Collected data entries

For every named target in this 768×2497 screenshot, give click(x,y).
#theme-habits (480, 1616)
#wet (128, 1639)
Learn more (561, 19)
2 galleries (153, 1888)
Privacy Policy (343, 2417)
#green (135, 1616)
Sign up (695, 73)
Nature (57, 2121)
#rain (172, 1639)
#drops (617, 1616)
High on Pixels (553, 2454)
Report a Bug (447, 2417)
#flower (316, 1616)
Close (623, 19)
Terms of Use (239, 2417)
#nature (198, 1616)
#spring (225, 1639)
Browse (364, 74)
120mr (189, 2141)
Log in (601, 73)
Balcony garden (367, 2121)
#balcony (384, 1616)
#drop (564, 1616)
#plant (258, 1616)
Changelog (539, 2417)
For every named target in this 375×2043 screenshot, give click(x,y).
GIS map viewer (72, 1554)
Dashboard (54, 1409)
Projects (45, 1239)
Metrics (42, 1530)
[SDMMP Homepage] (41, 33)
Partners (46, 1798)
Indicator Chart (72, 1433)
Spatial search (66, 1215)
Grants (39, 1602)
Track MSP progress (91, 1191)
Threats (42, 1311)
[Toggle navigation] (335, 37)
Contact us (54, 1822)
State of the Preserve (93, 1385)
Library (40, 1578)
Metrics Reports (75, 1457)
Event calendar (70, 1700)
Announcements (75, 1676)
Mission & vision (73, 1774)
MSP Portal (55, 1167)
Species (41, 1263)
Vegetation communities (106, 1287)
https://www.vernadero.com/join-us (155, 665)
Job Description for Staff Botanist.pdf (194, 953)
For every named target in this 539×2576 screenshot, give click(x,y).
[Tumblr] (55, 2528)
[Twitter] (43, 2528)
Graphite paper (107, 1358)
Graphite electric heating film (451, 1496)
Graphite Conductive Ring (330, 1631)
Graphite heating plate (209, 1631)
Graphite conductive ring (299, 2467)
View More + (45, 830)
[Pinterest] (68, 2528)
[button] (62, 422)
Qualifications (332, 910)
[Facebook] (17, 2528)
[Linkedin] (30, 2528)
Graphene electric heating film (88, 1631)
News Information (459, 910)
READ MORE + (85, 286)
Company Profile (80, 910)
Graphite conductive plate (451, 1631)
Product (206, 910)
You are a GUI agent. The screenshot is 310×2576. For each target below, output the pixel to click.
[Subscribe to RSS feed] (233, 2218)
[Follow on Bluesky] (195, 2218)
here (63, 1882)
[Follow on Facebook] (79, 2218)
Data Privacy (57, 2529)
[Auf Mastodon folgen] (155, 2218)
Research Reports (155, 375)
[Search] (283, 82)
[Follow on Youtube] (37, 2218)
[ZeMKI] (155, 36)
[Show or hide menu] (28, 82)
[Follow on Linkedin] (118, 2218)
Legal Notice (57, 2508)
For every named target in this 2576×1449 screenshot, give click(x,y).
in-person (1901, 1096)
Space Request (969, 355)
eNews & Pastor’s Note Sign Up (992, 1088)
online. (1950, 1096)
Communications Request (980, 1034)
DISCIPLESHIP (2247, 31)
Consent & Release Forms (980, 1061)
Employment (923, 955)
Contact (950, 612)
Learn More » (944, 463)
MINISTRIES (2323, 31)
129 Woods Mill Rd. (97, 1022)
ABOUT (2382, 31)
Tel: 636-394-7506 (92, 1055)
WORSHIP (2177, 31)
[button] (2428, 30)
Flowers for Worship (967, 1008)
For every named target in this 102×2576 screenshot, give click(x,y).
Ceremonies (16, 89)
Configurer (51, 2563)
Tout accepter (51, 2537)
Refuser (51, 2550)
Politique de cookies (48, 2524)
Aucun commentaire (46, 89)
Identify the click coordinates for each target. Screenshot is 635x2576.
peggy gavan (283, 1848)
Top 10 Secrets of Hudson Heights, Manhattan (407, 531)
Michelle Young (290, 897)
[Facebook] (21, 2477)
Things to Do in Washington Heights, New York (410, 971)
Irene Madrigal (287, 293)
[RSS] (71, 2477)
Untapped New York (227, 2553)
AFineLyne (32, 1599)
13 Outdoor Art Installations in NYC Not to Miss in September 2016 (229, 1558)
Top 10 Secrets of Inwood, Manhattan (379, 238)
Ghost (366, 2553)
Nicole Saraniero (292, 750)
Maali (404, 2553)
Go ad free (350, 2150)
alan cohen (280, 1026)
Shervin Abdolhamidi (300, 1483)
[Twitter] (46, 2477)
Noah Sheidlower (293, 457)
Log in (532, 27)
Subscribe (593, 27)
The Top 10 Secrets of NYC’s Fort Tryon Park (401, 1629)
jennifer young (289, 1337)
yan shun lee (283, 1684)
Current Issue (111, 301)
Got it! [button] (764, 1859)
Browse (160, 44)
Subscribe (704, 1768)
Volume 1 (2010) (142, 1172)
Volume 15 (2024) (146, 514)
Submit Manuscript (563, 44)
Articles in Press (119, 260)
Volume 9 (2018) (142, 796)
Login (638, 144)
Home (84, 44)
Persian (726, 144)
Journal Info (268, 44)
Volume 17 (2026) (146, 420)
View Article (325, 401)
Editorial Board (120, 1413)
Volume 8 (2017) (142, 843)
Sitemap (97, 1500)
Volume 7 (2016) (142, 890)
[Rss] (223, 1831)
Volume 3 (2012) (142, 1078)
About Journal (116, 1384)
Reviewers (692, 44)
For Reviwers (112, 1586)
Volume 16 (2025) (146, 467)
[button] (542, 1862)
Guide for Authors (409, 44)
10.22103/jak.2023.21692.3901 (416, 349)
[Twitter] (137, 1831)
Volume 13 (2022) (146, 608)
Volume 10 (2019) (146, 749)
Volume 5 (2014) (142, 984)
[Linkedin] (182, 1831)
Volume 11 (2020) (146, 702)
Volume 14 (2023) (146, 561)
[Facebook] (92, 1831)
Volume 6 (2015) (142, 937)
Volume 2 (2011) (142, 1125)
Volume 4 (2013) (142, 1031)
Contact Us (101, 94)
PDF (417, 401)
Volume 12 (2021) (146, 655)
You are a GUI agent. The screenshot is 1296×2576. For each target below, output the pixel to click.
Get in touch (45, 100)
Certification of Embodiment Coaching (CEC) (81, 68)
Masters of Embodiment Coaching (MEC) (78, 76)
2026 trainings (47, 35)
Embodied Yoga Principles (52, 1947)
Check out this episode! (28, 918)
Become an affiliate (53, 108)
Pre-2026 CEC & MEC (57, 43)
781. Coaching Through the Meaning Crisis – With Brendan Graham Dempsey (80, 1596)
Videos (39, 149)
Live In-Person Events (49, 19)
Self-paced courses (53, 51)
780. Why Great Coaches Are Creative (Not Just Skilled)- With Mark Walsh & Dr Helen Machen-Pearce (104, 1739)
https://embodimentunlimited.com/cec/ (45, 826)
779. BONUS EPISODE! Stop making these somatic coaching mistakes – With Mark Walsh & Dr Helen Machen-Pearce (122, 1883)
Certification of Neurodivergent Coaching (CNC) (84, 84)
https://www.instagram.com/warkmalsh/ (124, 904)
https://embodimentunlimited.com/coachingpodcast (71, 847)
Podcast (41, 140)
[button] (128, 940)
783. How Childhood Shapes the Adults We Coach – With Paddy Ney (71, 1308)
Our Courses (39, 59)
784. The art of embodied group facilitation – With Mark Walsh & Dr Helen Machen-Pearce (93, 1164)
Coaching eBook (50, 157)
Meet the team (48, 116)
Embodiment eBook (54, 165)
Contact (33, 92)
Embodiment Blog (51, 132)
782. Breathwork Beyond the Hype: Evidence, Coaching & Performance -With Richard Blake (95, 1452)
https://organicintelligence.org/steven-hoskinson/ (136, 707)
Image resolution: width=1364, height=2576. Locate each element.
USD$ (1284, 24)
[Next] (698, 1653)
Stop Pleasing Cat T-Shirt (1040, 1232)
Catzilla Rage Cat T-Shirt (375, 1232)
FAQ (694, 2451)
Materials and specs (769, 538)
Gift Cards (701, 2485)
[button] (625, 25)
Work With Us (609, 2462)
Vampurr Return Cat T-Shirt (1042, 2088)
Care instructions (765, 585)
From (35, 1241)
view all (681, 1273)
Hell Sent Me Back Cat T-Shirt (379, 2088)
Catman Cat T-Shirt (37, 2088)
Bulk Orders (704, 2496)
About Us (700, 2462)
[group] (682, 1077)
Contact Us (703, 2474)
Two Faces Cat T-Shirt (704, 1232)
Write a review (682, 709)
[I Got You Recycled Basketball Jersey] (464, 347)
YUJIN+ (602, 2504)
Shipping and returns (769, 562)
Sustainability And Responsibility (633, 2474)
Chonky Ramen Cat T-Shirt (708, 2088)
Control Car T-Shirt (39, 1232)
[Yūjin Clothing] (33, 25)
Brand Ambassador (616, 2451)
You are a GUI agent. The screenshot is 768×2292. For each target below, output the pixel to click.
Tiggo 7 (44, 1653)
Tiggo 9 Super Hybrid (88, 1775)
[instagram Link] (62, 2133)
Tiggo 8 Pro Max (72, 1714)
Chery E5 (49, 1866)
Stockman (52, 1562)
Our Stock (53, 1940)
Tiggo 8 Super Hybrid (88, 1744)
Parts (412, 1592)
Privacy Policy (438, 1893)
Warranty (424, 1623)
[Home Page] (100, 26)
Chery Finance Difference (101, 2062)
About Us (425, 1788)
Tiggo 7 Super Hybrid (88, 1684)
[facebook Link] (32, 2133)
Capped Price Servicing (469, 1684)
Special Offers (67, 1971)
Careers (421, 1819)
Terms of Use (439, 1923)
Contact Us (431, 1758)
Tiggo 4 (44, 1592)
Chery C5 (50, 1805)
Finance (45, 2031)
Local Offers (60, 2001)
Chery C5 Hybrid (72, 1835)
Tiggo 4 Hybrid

_Description of the task_. Only the lines above from the one with "Graphite heating plate (209, 1631)" through the one with "Product (206, 910)" should be duplicated, character for character.

_Expected answer_.
Graphite heating plate (209, 1631)
Graphite conductive ring (299, 2467)
View More + (45, 830)
[Pinterest] (68, 2528)
[button] (62, 422)
Qualifications (332, 910)
[Facebook] (17, 2528)
[Linkedin] (30, 2528)
Graphene electric heating film (88, 1631)
News Information (459, 910)
READ MORE + (85, 286)
Company Profile (80, 910)
Graphite conductive plate (451, 1631)
Product (206, 910)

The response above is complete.